> Предоставленный текст:

——————

Осуществление гуманистического идеала в этом романе снова и снова показывает, говоря словами Шиллера, что: "Когда дело доходит до чего-нибудь чисто человеческого, происхождение и сословие вновь отбрасываются и сходят совсем на нет; это так и должно быть, на этот счет незачем терять лишних слов".

Изображение различных сословий и типов всегда исходит у Гете из этой основной точки зрения. Поэтому критика буржуазии не является здесь только критикой ее специфически немецкой мелочности, но в то же время и критикой капиталистического разделения труда, чрезмерной специализации, уничтожения целостности человеческой личности. Мещанин, говорит Вильгельм Мейстер, не может быть общественной личностью. "Бюргер может отличаться заслугами и, в крайнем случае, образовать свой ум, но личность его погибнет, как бы он там ни старался. Он не должен спрашивать: кто ты такой, а только: что ты имеешь? Что ты знаешь и что ты можешь, какое у тебя состояние?.. Он должен развить в себе отдельные способности, чтобы стать пригодным к чему-либо, и уж заранее предполагается, что в его натуре нет и не может быть никакой гармонии, ибо, чтобы сделать себя пригодным для чего-нибудь одного, он должен пренебречь всем остальным".

Отсюда, как это ни странно, происходит у Гете то "возвеличение дворянства", которое постоянно подчеркивает буржуазная история литературы. Верно, что Вильгельм Мейстер пространно говорит о том, что дворянское происхождение и образ жизни уничтожают препятствия для свободного и полного развития личности, те препятствия, которые присущи буржуазной среде. Но для Гете дворянство имеет значение только, как трамплин, как благоприятное условие для развития личности. И даже Вильгельм Мейстер - не говоря уже о самом Гете - ясно видит, что прыжок с этого трамплина вовсе не является чем-то вполне естественным и легким, что эти условия ни в коем случае сами собой не превращаются в действительность.

——————

> Зафиксированные сведения:
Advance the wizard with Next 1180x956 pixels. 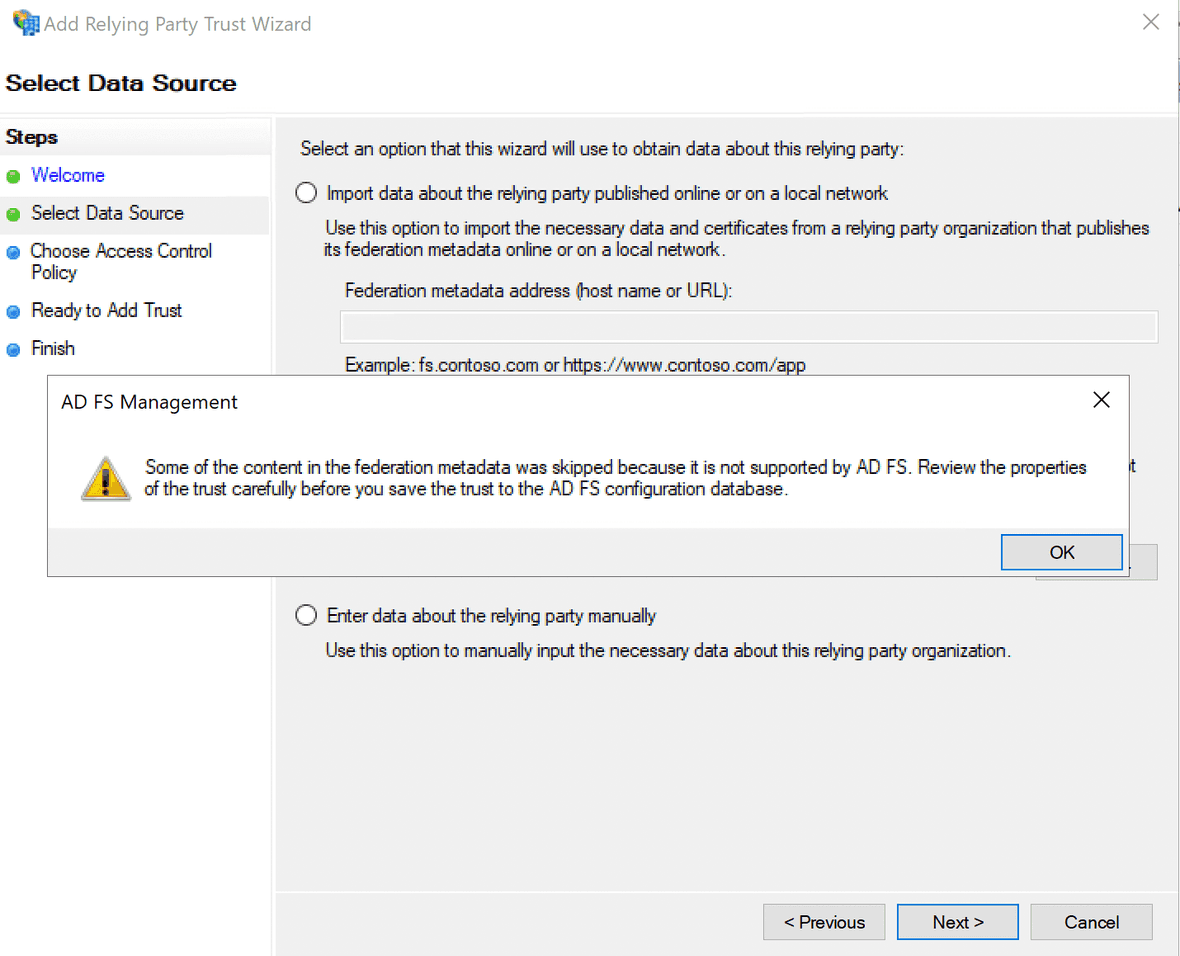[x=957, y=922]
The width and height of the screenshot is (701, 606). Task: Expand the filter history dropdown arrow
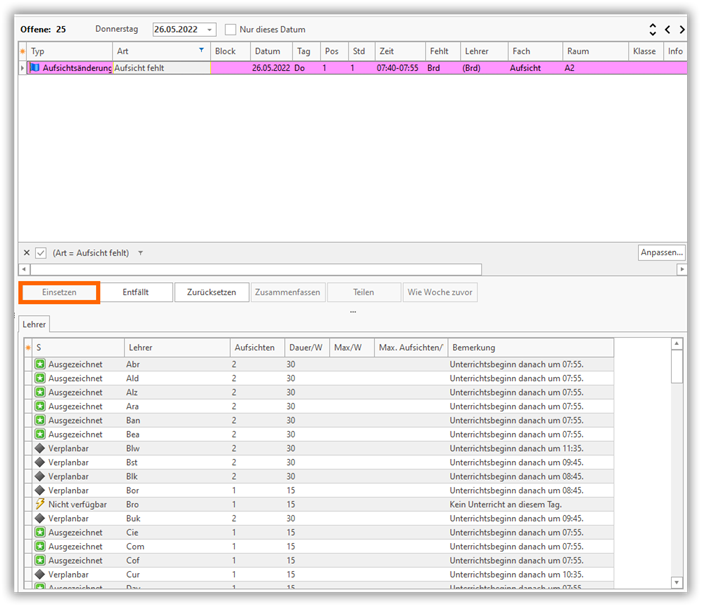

——————

> Формулировка задания:
Продолжите текст о Гете и его взгляде на сословия, начав сразу после его последнего предложения. Перечень для этой работы не понадобится.

> Результат выполнения:
Наоборот. Гуманистическая критика общества направлена не только против капиталистического разделения труда, но и против сужающей, уродующей человеческую сущность сословной ограниченности. Покидая графский замок, Вильгельм Мейстер говорит о дворянстве: "Кому унаследованные богатства доставили совершенно беззаботное существование… тот большей частью привыкает видеть в этих благах самое главное и самое великое в жизни; достоинства человека, богато, одаренного природой, не так ему заметны. Отношения знатных к людям более низкого происхождения и друг к другу измеряются внешними преимуществами; позволяют они каждому красоваться своим титулом, положением, одеждой и обстановкой, но только не своими заслугами".

Правда, во второй части дворянское общество представляется уже совсем иначе. В особенности это относится к Лотарио и Наталии, в которых Гете воплощает свой гуманистический идеал. Оттого, быть может, эти фигуры и вышли много бледнее, чем те, которые изображены не столь совершенными. Но на примере жизненного пути Лотарио Гете показывает, каково должно быть использование тех возможностей, которые дает для всестороннего развития личности дворянское происхождение и полученное по "наследству состояние. Лотарио объездил весь свет, а в Америке участвовал в освободительной войне на стороне Вашингтона; вступив во владение своими поместьями, он ставит себе целью добровольно ликвидировать феодальные привилегии. Развитие действия во второй половине романа идет все время в том же направлении. В конце романа заключаются браки, являющиеся с сословной точки зрения "мезальянсами", браки между представителями дворянства и бюргерства. Поэтому Шиллер прав, усматривая здесь доказательство "ничтожности" сословных границ в свете гуманистического идеала.

Переработка первой редакции приносит с собой не только этот совершенно новый мир гуманизированного дворянства и слившегося с ним бюргерства, но захватывает также и первую часть - театральную. В первой редакции Филина является не слишком значительной, второстепенной фигурой. Во второй редакции ее образ углубляется. Это - единственная фигура в романе, обладающая стихийной, естественной человечностью и гармонией. Гете набросал ее образ реалистически, наделив ее чертами хитрости и умения приспособляться. Но это лукавство соединено у Филины с верным природным инстинктом: она никогда не изменяет себе, при всем ее легкомыслии она никогда не калечит, не обезображивает себя. И весьма интересно, что свое глубочайшее восприятие жизни, свое отношение к природе и человеку Гете вкладывает именно в уста Филины.

Когда спасенный Филиной Вильгельм хочет отослать ее, она высмеивает его моральную щепетильность; "Ты дурак, - говорит она, - и никогда не поумнеешь. Я лучше знаю, что хорошо для тебя. Я останусь здесь и с места не тронусь. На благодарность мужчин я никогда не рассчитывала, в том числе и на твою, и если я люблю тебя, то что тебе до этого?"

Подобным же образом, но с совершенно другой окраской, углубляется образ Варвары, старой сводницы, служанки первой возлюбленной Вильгельма - Марианны. В первых сценах ее несимпатичные черты проявляются резче и выразительнее. Однако в той сцене, где она сообщает Вильгельму о смерти Марианны, обвинение, бросаемое ею обществу, вынуждающему бедняков к моральному падению и губящему их, подымается до подлинного трагического величия.

Осуществление гуманистического идеала дает определенную меру для оценки отдельных классов и становится движущей силой и критерием действия всего романа.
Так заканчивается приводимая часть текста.